Даже если молва и приукрашивала роль Зои в этой истории, Н. не мог не признать, что за восемь лет девушка добилась очень многого. Она стала в Москве своей.
Однако, как любил говорить Н., за все приходится платить. Чтобы стать своей, от Зои требовалось всячески демонстрировать свою приверженность православной вере, свое радение об интересах русского государства, свой новообретенный московский патриотизм. Но чем более приемлемой Зоя становилась в глазах русских, тем менее надежной она делалась для пославшего ее в Москву Святого престола.

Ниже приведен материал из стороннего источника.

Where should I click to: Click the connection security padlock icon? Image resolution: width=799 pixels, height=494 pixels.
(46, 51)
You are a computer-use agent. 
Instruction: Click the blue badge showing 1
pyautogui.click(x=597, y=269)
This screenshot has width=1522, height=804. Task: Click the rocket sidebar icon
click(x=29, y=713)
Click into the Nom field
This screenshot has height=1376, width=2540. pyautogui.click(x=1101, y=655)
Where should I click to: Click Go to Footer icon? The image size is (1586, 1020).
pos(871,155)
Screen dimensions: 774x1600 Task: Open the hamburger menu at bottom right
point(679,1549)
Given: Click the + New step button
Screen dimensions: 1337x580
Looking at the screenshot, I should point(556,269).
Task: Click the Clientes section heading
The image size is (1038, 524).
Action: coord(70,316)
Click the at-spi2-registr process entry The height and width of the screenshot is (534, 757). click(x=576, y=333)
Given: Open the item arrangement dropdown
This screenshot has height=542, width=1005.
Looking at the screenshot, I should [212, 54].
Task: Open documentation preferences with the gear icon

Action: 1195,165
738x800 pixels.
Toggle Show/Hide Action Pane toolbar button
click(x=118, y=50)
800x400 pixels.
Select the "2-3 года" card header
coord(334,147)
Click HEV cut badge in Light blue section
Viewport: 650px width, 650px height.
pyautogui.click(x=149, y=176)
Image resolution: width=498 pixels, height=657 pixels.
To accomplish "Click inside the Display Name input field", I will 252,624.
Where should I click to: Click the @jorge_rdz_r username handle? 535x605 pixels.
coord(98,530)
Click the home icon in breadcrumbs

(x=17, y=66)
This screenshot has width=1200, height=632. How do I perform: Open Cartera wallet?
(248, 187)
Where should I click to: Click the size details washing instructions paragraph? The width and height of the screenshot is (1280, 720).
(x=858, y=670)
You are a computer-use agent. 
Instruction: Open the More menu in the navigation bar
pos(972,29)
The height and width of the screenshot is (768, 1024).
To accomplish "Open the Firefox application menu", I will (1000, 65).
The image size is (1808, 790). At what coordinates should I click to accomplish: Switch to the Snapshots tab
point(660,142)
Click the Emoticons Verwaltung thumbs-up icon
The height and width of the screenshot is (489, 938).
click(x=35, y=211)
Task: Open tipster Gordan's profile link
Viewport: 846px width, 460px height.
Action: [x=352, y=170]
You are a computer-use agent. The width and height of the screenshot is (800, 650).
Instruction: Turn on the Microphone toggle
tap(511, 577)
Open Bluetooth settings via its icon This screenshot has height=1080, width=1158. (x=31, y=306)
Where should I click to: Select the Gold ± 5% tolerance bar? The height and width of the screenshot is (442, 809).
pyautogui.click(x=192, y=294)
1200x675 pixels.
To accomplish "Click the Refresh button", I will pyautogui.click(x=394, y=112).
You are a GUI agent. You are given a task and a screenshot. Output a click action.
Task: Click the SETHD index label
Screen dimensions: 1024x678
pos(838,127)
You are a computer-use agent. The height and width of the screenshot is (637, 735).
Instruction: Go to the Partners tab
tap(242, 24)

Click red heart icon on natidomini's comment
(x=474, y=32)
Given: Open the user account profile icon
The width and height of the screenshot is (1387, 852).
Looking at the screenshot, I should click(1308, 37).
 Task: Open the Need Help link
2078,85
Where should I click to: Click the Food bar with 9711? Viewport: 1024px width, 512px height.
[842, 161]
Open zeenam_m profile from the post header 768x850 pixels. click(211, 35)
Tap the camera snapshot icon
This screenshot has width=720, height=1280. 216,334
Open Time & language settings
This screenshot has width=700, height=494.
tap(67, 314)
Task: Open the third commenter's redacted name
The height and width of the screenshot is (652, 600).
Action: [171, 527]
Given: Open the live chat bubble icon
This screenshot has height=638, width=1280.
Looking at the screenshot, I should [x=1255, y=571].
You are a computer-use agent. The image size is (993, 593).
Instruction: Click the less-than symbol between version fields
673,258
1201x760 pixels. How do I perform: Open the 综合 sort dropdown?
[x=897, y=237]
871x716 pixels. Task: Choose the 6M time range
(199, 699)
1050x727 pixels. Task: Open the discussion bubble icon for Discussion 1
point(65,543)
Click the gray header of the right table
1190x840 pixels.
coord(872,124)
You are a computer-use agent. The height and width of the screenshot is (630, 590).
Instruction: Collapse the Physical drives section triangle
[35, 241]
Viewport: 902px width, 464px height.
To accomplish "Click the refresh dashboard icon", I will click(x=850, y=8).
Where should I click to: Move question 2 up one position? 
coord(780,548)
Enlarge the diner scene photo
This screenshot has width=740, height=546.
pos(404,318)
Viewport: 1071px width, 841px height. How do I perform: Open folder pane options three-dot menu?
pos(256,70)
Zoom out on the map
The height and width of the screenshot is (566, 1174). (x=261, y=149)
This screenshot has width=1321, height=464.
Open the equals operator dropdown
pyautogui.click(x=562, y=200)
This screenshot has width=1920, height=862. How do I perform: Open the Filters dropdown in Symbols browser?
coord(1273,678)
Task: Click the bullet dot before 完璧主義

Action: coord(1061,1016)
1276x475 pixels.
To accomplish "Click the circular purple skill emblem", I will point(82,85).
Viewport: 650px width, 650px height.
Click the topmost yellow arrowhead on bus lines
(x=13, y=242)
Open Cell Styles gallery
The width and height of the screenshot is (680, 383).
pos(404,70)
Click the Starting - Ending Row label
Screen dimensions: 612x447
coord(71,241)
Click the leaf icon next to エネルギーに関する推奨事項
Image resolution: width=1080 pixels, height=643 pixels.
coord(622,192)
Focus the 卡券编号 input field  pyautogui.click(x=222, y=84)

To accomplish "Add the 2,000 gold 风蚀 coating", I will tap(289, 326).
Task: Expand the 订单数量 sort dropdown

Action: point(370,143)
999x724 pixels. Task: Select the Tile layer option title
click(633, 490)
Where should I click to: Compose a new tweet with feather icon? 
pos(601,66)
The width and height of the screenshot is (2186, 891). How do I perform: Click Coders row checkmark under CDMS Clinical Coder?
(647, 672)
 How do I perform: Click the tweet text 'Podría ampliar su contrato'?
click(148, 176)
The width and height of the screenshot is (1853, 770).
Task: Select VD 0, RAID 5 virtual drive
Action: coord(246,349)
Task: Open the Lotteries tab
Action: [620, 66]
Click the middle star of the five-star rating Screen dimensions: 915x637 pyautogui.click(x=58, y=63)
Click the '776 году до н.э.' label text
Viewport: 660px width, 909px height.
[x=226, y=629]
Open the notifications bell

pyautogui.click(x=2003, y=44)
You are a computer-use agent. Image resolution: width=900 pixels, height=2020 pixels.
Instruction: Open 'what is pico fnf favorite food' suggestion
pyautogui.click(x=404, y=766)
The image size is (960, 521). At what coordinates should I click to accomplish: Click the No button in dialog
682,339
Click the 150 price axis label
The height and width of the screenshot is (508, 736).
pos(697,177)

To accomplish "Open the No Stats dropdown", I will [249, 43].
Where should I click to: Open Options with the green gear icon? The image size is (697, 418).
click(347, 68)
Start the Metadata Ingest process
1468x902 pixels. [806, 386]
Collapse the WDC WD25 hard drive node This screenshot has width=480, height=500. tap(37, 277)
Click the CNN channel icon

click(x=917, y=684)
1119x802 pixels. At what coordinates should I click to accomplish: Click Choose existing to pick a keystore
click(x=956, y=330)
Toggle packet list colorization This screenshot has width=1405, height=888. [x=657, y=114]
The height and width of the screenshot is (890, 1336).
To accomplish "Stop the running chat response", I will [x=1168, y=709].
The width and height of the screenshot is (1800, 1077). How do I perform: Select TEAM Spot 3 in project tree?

Для Н. не составляло секрета, что Святой престол остался крайне разочарован результатами своей операции. Давая согласие на брак Зои с великим князем Московским, папа и курия наивно полагали, что Иоанн стремится сблизиться со Святым престолом. В Риме надеялись таким образом подтянуть Русь к союзу против Турции. Никто не задумывался, что, прося руки Зои, великий князь преследовал собственные цели, не имевшие ничего общего с расчетами Павла и Сикста. Отсюда — горькое разочарование.
Первое отрезвление наступило быстро, когда вернулся Бономбра. Хотя он и приукрашивал, насколько возможно, собственную роль, тем не менее ему пришлось доложить папе, что, едва ступив на русскую землю, деспина сразу стала соблюдать все православные обряды, напрочь позабыв о своем латинском воспитании и образовании. Что она отдала его, Бономбру, фактически на растерзание московскому митрополиту Филиппу и его книжнику Никите Поповичу. Что о соединении церквей, которого, если верить Делла Вольпе, в Москве только и чаяли, там никто не хотел даже слышать.